ACTION ITEM
All lines below are to be transcribed exactly.

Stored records
----------

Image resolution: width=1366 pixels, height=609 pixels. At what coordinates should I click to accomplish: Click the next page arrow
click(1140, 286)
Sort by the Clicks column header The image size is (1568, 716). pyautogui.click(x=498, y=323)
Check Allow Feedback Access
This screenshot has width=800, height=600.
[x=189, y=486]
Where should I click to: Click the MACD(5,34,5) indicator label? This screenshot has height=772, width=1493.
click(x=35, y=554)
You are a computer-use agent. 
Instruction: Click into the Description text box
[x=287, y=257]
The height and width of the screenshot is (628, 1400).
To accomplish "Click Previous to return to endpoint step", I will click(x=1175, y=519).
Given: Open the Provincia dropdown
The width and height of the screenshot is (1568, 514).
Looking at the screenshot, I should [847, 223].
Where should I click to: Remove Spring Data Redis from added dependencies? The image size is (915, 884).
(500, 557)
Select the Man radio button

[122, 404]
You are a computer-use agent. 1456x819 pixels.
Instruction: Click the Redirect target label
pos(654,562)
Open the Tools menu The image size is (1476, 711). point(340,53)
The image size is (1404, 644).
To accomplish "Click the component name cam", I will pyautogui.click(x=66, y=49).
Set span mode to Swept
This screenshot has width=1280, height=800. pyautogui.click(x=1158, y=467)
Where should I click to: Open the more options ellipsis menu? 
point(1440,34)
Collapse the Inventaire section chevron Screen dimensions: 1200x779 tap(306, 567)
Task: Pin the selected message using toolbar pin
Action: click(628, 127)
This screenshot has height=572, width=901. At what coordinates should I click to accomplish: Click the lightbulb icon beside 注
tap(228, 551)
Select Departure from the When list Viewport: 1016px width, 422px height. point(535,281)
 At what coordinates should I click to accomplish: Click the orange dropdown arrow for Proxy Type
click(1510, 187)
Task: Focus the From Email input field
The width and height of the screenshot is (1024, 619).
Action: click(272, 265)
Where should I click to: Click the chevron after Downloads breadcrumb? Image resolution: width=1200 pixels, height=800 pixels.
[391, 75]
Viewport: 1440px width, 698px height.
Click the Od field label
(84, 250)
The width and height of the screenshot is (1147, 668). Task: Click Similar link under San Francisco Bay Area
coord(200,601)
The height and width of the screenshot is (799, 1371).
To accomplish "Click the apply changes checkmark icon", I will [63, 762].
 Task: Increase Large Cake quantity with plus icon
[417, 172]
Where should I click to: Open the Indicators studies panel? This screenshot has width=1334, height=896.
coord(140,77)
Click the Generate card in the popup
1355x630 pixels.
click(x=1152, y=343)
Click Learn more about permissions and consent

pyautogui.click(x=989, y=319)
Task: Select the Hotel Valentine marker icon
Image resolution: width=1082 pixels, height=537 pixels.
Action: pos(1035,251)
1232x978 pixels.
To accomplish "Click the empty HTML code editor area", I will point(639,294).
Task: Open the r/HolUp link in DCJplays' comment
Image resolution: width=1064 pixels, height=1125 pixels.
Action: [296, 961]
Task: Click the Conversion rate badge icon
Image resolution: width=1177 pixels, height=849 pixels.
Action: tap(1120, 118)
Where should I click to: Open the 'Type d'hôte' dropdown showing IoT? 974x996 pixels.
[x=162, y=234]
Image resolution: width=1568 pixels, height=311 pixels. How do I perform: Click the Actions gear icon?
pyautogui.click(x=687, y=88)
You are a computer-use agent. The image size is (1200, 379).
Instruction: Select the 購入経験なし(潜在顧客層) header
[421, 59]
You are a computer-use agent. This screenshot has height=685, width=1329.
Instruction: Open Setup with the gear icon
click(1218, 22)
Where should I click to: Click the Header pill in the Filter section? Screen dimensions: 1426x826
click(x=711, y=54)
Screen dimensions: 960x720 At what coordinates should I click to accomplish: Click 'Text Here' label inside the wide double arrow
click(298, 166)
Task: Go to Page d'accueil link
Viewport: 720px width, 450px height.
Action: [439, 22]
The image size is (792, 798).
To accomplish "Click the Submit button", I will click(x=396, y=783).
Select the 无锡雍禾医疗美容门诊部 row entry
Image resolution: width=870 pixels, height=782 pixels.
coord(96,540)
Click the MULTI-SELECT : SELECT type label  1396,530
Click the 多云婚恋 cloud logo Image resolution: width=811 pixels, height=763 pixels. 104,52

----------

SOLVED EXERCISE
Image resolution: width=1366 pixels, height=609 pixels. At what coordinates should I click to accomplish: Click the next page arrow
click(1140, 286)
Sort by the Clicks column header The image size is (1568, 716). pyautogui.click(x=498, y=323)
Check Allow Feedback Access
This screenshot has width=800, height=600.
[x=189, y=486]
Where should I click to: Click the MACD(5,34,5) indicator label? This screenshot has height=772, width=1493.
click(x=35, y=554)
You are a computer-use agent. 
Instruction: Click into the Description text box
[x=287, y=257]
The height and width of the screenshot is (628, 1400).
To accomplish "Click Previous to return to endpoint step", I will click(x=1175, y=519).
Given: Open the Provincia dropdown
The width and height of the screenshot is (1568, 514).
Looking at the screenshot, I should [847, 223].
Where should I click to: Remove Spring Data Redis from added dependencies? The image size is (915, 884).
(500, 557)
Select the Man radio button

[122, 404]
You are a computer-use agent. 1456x819 pixels.
Instruction: Click the Redirect target label
pos(654,562)
Open the Tools menu The image size is (1476, 711). point(340,53)
The image size is (1404, 644).
To accomplish "Click the component name cam", I will pyautogui.click(x=66, y=49).
Set span mode to Swept
This screenshot has width=1280, height=800. pyautogui.click(x=1158, y=467)
Where should I click to: Open the more options ellipsis menu? 
point(1440,34)
Collapse the Inventaire section chevron Screen dimensions: 1200x779 tap(306, 567)
Task: Pin the selected message using toolbar pin
Action: click(628, 127)
This screenshot has height=572, width=901. At what coordinates should I click to accomplish: Click the lightbulb icon beside 注
tap(228, 551)
Select Departure from the When list Viewport: 1016px width, 422px height. point(535,281)
 At what coordinates should I click to accomplish: Click the orange dropdown arrow for Proxy Type
click(1510, 187)
Task: Focus the From Email input field
The width and height of the screenshot is (1024, 619).
Action: click(272, 265)
Where should I click to: Click the chevron after Downloads breadcrumb? Image resolution: width=1200 pixels, height=800 pixels.
[391, 75]
Viewport: 1440px width, 698px height.
Click the Od field label
(84, 250)
The width and height of the screenshot is (1147, 668). Task: Click Similar link under San Francisco Bay Area
coord(200,601)
The height and width of the screenshot is (799, 1371).
To accomplish "Click the apply changes checkmark icon", I will [63, 762].
 Task: Increase Large Cake quantity with plus icon
[417, 172]
Where should I click to: Open the Indicators studies panel? This screenshot has width=1334, height=896.
coord(140,77)
Click the Generate card in the popup
1355x630 pixels.
click(x=1152, y=343)
Click Learn more about permissions and consent

pyautogui.click(x=989, y=319)
Task: Select the Hotel Valentine marker icon
Image resolution: width=1082 pixels, height=537 pixels.
Action: pos(1035,251)
1232x978 pixels.
To accomplish "Click the empty HTML code editor area", I will point(639,294).
Task: Open the r/HolUp link in DCJplays' comment
Image resolution: width=1064 pixels, height=1125 pixels.
Action: [296, 961]
Task: Click the Conversion rate badge icon
Image resolution: width=1177 pixels, height=849 pixels.
Action: tap(1120, 118)
Where should I click to: Open the 'Type d'hôte' dropdown showing IoT? 974x996 pixels.
[x=162, y=234]
Image resolution: width=1568 pixels, height=311 pixels. How do I perform: Click the Actions gear icon?
pyautogui.click(x=687, y=88)
You are a computer-use agent. The image size is (1200, 379).
Instruction: Select the 購入経験なし(潜在顧客層) header
[421, 59]
You are a computer-use agent. This screenshot has height=685, width=1329.
Instruction: Open Setup with the gear icon
click(1218, 22)
Where should I click to: Click the Header pill in the Filter section? Screen dimensions: 1426x826
click(x=711, y=54)
Screen dimensions: 960x720 At what coordinates should I click to accomplish: Click 'Text Here' label inside the wide double arrow
click(298, 166)
Task: Go to Page d'accueil link
Viewport: 720px width, 450px height.
Action: [439, 22]
The image size is (792, 798).
To accomplish "Click the Submit button", I will click(x=396, y=783).
Select the 无锡雍禾医疗美容门诊部 row entry
Image resolution: width=870 pixels, height=782 pixels.
coord(96,540)
Click the MULTI-SELECT : SELECT type label  1396,530
Click the 多云婚恋 cloud logo Image resolution: width=811 pixels, height=763 pixels. 104,52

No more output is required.